• _Data for the task_:
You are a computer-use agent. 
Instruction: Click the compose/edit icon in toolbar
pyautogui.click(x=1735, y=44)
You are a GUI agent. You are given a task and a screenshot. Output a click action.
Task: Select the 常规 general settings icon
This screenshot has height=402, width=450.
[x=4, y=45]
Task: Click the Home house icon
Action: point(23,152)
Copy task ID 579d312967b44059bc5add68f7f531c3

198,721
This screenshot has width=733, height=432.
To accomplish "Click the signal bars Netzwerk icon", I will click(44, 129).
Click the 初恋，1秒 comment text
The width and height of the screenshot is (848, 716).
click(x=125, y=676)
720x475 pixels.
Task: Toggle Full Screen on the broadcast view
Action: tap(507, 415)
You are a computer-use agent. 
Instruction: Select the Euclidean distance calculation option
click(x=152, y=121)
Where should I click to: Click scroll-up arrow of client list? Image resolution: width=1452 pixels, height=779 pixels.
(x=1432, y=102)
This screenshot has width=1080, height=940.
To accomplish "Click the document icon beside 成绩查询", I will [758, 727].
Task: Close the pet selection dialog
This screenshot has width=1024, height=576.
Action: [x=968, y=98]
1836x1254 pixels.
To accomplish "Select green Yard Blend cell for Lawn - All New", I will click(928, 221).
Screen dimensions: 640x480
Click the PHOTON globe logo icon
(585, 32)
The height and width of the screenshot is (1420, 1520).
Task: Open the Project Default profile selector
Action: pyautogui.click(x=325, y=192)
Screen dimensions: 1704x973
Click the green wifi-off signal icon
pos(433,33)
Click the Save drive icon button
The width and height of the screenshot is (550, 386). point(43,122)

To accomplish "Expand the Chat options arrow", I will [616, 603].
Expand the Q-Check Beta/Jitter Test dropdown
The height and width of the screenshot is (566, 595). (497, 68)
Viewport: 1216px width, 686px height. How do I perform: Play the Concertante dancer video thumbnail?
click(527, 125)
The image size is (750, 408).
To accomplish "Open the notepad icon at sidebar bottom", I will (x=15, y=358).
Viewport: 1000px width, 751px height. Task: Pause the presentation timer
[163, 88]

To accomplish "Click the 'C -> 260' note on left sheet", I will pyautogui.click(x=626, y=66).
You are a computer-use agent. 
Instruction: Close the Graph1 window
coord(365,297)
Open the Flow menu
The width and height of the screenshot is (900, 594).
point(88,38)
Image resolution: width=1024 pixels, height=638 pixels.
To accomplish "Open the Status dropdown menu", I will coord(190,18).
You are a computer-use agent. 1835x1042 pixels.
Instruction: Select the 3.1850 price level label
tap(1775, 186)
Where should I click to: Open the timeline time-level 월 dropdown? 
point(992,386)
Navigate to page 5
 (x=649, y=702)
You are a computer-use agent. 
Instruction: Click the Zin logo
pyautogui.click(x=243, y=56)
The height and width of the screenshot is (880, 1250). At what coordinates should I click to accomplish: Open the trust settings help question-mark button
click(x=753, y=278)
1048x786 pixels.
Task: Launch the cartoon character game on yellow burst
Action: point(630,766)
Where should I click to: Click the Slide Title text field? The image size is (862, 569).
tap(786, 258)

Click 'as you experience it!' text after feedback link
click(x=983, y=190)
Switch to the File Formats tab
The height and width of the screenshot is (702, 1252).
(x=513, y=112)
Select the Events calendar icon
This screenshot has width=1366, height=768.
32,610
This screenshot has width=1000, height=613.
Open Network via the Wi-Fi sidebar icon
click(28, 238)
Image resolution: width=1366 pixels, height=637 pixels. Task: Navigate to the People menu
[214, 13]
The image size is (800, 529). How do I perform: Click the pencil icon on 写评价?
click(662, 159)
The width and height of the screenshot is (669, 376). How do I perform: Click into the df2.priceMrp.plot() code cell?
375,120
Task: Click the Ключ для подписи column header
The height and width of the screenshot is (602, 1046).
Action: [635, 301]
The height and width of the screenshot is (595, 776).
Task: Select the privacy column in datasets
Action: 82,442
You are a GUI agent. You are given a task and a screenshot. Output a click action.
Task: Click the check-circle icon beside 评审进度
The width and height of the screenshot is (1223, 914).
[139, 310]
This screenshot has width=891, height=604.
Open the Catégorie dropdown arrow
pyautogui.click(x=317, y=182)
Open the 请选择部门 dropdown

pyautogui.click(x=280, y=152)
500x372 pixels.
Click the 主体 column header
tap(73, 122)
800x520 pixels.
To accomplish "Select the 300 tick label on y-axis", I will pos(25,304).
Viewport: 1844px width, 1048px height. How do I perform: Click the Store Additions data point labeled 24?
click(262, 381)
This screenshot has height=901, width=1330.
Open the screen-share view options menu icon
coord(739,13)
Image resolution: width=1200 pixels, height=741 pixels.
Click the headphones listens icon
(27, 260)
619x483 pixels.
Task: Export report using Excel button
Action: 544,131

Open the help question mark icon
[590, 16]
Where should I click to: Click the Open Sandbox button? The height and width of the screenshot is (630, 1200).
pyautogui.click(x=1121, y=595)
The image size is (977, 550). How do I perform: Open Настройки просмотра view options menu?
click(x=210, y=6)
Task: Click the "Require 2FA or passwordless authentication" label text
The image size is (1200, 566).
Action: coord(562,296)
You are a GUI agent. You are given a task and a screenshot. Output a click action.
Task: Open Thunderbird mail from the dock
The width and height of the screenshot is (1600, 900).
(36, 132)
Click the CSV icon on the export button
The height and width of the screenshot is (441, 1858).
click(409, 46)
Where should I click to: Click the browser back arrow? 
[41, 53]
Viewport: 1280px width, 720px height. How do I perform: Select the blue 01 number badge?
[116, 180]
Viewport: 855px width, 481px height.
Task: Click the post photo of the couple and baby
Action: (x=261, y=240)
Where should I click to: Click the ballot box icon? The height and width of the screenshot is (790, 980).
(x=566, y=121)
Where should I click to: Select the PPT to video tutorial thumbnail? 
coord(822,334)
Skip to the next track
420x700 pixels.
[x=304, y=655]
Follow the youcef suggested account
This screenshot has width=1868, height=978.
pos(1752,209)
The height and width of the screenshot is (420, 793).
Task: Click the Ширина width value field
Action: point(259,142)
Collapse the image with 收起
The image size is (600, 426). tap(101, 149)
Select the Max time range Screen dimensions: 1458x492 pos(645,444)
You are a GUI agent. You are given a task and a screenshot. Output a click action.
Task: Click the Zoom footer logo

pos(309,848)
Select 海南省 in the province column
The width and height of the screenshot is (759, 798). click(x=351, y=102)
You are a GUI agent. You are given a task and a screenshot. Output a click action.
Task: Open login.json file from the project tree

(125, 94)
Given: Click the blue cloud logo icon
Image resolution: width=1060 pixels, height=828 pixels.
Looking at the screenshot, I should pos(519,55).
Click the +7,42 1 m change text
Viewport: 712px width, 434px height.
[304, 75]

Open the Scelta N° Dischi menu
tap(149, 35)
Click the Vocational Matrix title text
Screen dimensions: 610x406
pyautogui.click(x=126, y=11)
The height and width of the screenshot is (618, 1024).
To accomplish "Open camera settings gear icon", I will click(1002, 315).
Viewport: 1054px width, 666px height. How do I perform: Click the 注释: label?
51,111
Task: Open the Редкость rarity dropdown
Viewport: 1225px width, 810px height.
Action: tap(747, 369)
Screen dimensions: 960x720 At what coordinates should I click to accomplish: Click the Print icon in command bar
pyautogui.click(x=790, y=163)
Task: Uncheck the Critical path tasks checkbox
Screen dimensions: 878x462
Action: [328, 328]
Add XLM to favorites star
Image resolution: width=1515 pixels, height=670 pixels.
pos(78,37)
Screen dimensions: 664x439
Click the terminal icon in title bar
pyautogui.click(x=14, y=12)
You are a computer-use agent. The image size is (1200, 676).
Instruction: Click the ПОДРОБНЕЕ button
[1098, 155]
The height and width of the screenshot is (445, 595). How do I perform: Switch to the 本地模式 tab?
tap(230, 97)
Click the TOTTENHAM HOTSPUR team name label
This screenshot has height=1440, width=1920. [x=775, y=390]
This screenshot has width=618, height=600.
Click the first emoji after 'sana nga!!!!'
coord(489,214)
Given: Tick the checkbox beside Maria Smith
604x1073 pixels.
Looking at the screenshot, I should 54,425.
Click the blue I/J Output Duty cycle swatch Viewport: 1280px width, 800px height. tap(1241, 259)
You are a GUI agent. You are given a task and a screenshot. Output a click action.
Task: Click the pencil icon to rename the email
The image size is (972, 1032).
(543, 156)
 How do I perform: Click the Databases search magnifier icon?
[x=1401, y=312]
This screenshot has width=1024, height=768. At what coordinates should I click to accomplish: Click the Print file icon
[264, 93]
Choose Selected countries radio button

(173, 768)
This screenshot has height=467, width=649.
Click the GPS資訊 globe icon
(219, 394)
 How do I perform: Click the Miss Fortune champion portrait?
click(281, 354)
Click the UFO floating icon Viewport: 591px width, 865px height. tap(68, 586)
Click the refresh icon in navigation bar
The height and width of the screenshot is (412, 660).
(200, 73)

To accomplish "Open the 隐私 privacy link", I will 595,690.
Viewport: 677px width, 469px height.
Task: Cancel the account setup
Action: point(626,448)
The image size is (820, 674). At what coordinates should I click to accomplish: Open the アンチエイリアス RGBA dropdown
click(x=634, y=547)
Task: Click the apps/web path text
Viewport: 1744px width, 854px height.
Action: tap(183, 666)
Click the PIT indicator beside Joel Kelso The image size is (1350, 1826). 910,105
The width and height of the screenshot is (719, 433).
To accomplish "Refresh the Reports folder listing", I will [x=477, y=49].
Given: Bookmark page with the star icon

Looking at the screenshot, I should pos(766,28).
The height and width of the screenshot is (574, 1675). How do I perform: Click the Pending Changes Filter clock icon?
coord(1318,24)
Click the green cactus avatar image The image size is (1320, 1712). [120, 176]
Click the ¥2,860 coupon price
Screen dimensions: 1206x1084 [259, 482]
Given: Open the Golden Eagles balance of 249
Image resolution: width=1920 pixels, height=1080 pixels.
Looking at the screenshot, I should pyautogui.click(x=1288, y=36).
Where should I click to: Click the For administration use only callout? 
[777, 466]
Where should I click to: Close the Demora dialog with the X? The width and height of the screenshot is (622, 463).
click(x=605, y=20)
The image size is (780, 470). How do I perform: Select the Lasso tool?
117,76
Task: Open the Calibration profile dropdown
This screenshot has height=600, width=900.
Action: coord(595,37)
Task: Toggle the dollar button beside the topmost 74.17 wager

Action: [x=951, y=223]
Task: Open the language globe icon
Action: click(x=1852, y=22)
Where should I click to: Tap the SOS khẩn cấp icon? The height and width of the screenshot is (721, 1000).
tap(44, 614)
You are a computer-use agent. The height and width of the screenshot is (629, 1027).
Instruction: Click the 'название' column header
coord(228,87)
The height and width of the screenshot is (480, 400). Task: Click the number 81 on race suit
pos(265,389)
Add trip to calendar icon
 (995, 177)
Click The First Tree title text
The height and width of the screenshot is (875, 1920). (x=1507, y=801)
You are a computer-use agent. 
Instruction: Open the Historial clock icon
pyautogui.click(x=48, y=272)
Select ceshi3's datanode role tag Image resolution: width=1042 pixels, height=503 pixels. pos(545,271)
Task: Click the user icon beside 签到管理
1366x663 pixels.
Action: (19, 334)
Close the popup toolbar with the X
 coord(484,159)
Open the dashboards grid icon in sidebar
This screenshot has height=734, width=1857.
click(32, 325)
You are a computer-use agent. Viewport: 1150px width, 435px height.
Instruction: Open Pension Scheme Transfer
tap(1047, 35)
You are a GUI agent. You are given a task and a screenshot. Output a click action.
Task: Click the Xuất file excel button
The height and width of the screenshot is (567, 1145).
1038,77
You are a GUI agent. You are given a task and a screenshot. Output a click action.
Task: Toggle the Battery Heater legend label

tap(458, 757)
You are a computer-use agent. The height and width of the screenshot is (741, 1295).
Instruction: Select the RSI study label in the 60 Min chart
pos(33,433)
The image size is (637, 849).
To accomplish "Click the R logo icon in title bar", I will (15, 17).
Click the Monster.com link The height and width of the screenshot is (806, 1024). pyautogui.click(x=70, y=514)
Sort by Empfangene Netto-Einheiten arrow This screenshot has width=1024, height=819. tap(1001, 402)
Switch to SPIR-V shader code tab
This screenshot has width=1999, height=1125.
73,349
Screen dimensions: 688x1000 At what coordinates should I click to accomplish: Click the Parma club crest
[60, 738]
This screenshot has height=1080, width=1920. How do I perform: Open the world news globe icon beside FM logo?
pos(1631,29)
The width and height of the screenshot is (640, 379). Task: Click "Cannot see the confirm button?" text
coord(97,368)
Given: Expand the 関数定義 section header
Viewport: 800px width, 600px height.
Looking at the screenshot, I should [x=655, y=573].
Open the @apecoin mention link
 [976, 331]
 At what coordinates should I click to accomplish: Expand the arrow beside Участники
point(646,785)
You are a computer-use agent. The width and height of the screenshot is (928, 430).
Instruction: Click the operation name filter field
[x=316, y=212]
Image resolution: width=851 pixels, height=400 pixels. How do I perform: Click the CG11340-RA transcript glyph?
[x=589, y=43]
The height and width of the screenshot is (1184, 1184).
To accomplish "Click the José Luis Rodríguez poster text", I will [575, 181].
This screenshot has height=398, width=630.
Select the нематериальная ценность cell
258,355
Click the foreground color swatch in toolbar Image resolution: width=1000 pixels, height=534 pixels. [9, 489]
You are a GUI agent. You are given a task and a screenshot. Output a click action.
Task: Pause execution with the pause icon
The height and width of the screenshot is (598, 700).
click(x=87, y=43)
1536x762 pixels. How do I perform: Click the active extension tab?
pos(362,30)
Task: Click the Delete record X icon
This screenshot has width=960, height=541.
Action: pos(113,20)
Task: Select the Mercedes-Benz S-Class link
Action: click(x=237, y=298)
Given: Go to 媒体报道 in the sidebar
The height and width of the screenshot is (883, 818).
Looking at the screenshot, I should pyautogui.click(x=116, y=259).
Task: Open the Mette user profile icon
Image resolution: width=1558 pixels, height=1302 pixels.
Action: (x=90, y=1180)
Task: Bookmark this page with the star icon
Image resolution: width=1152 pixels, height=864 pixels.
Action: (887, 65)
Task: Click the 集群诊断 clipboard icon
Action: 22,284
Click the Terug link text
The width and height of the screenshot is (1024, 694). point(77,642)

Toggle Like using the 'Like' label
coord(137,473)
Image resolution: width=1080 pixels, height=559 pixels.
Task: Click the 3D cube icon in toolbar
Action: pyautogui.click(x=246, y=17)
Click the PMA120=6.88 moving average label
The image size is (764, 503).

• _Exercise requirements_: Would you please write out, exactly and with no other lines, the stretch of the listing above from the line containing "Open the Scelta N° Dischi menu" through the line containing "Task: Uncheck the"?

• _Result_:
Open the Scelta N° Dischi menu
tap(149, 35)
Click the Vocational Matrix title text
Screen dimensions: 610x406
pyautogui.click(x=126, y=11)
The height and width of the screenshot is (618, 1024).
To accomplish "Open camera settings gear icon", I will click(1002, 315).
Viewport: 1054px width, 666px height. How do I perform: Click the 注释: label?
51,111
Task: Open the Редкость rarity dropdown
Viewport: 1225px width, 810px height.
Action: tap(747, 369)
Screen dimensions: 960x720 At what coordinates should I click to accomplish: Click the Print icon in command bar
pyautogui.click(x=790, y=163)
Task: Uncheck the Critical path tasks checkbox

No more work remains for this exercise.